5) Manual maintenance simply doesn’t scale
Review cycles, audits, approvals, pruning old content - all require sustained human effort.
As the company grows, the KB grows faster than the team maintaining it.
Eventually, maintenance loses.
Why enterprise search platforms aren’t enough
Over the last few years, a new category of tools has emerged: enterprise search and AI-powered knowledge discovery platforms.
Platforms like Glean excel at:
- Unified search across many internal systems
- Quickly surfacing existing documents and conversations
- Helping employees discover information they didn’t know where to look for
For information discovery in large, fragmented organizations, this category is a major step forward.
Where the category falls short for knowledge bases
The challenge is that enterprise search is not knowledge creation or maintenance.
Search tools:
- Surface what already exists
- Index both good and bad content equally
- Depend entirely on the quality of the underlying data
They don’t:
- Identify missing knowledge
- Generate new KB articles
- Keep content up to date
- Resolve duplicates or contradictions
- Manage the knowledge lifecycle
If the KB is outdated, incomplete, or inconsistent, search simply exposes those problems faster.
AI answers still rely on broken inputs
Even AI-powered Q&A features depend on existing content.
If the KB:
- Doesn’t cover a topic
- Contains outdated policy
- Has conflicting answers
Then AI responses risk being inaccurate - which is especially dangerous in HR and compliance-related scenarios.
Discovery ≠ ticket deflection
Most importantly, these tools operate after tickets already exist.
They don’t:
- Analyze why tickets are being created
- Learn from how issues are resolved
- Feed real-world resolutions back into the KB
They help people find information, but they don’t fix the system that keeps producing repetitive tickets.
How AI can actually solve the knowledge base problem

AI becomes transformative when it’s used not just to search knowledge - but to create and maintain it automatically.
Instead of treating the KB as a static library maintained by humans, AI turns it into a living system that learns from real operational data.
1) Knowledge gaps analysis
AI can continuously analyze:
- The existing knowledge base
- Thousands of historical IT and HR tickets
- How those tickets were actually resolved
From this, it can identify:
- Questions that repeatedly generate tickets
- Topics with no KB coverage
- Articles that exist but don’t resolve issues
This replaces manual audits with continuous, data-driven insight into what knowledge is missing or broken.
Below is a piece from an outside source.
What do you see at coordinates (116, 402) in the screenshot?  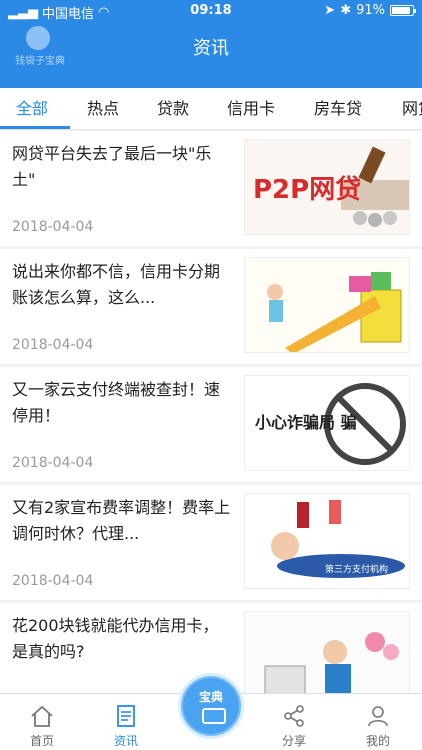 I see `article-title: 又一家云支付终端被查封！速停用！` at bounding box center [116, 402].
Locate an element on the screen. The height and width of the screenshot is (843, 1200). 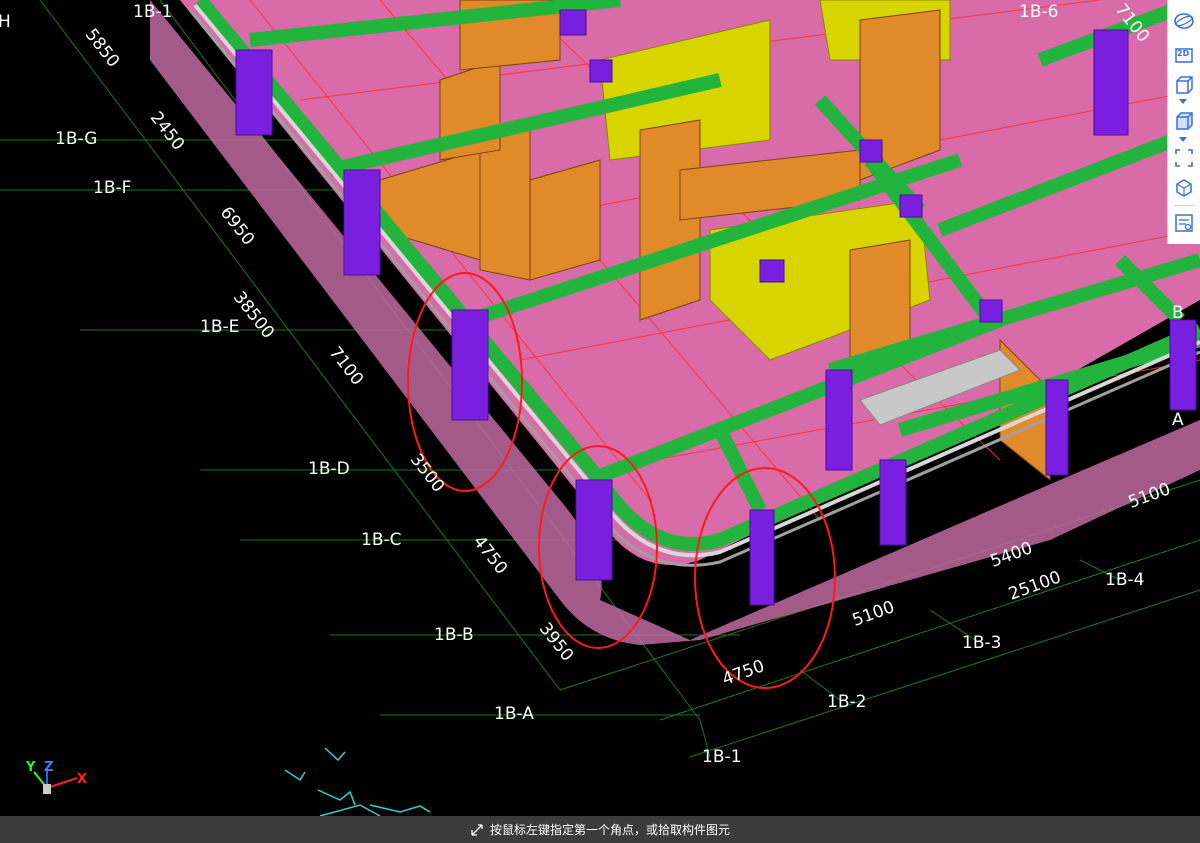
grid-axis-h: H is located at coordinates (6, 22).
2) Automated knowledge base generation
Once gaps are identified, AI can:
- Generate new KB articles based on real ticket resolutions
- Improve existing articles using proven fixes
- Standardize structure, tone, and clarity
- Keep articles updated as systems and policies change
The KB evolves automatically - and stays grounded in reality, not assumptions.
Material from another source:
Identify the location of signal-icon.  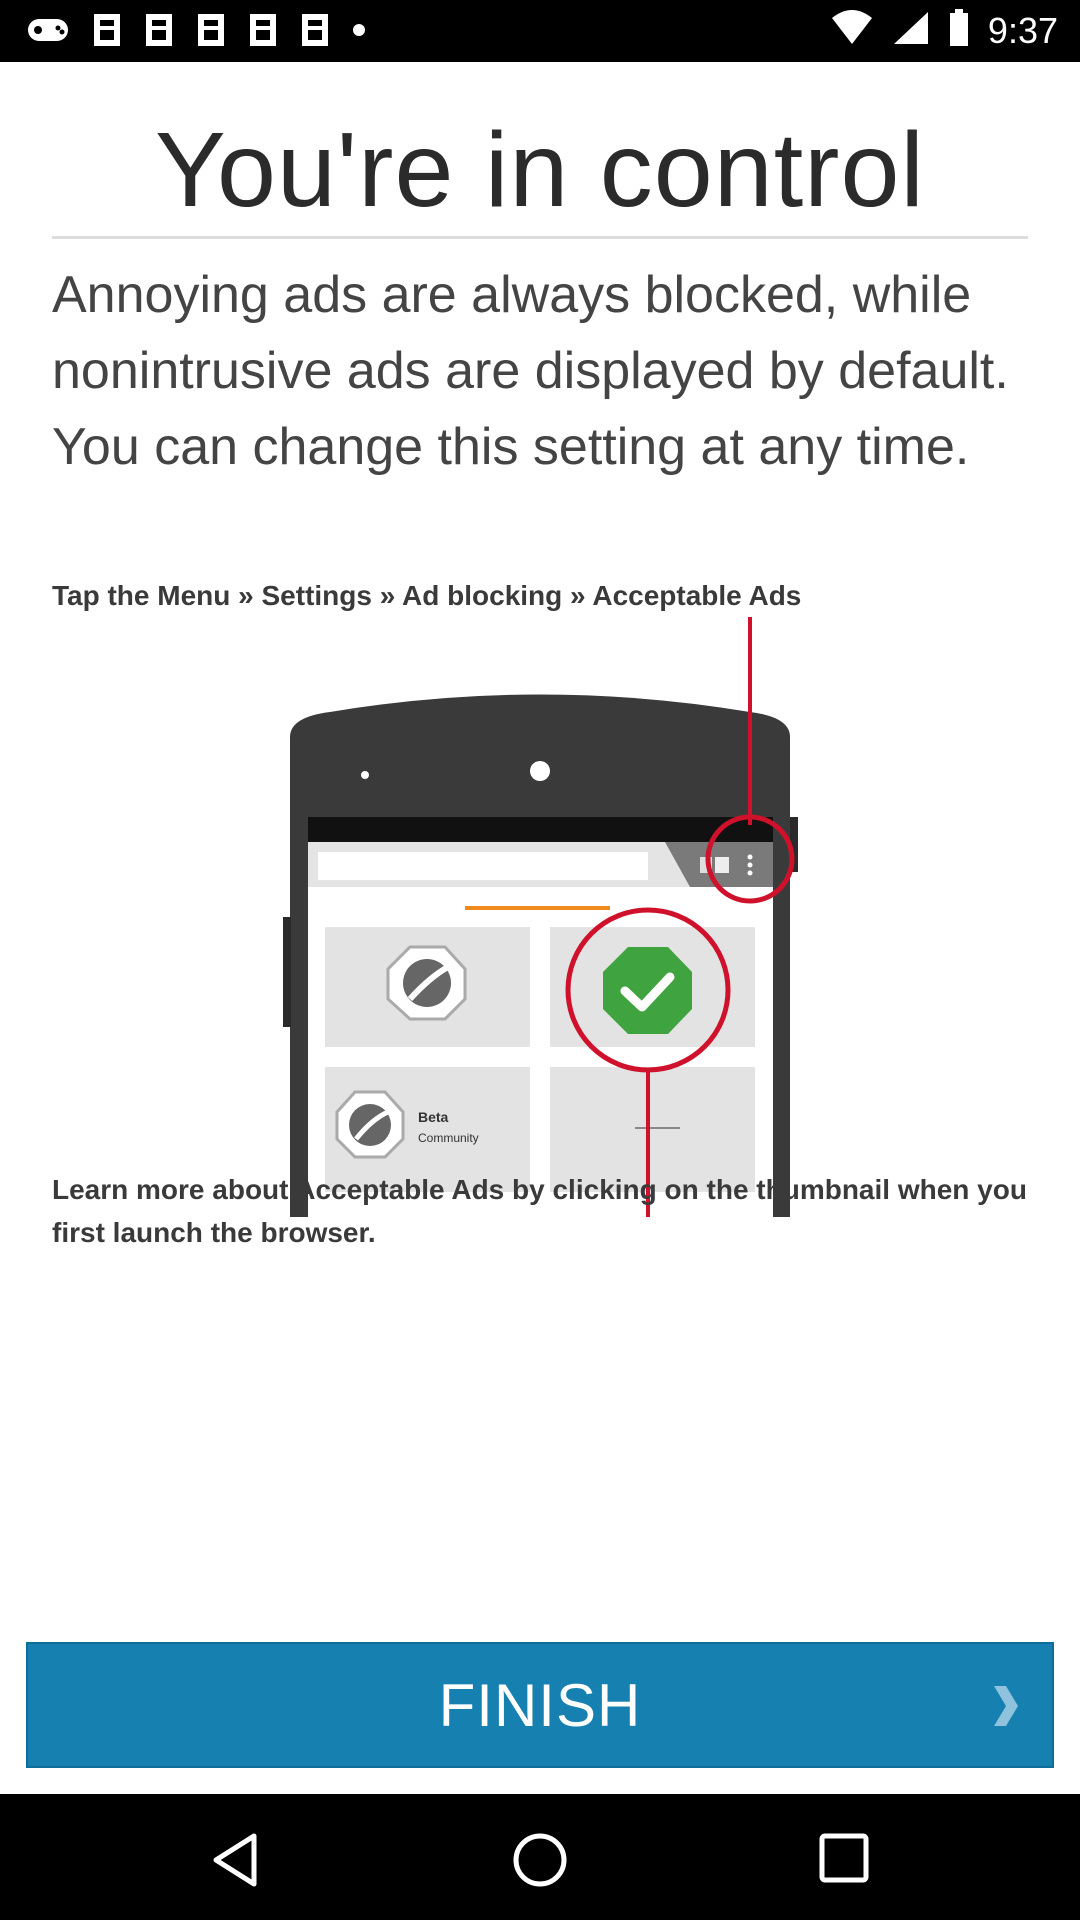
(911, 30).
3) Fully autonomous, zero-configuration impact
This approach can run fully autonomously:
- No manual tagging
- No hand-written articles
- No dedicated KB maintenance team
- No long setup or configuration
By continuously learning from new tickets and resolutions, AI can deflect 20–30% of total IT and HR ticket volume, often in less than 24 hours.
The bottom line
Traditional KBs fail because they rely on people to:
- Predict what knowledge will be needed
- Manually document it
- Keep it accurate forever
Search and discovery tools are excellent at helping employees find information - but they are not designed to create, maintain, or fix knowledge bases.
AI changes the model entirely:
- Knowledge is derived from real work, not guesswork
- Maintenance is continuous, not manual
- Ticket resolution feeds directly back into documentation
For the first time, a high-quality IT and HR knowledge base doesn’t require heroic effort. It can run itself.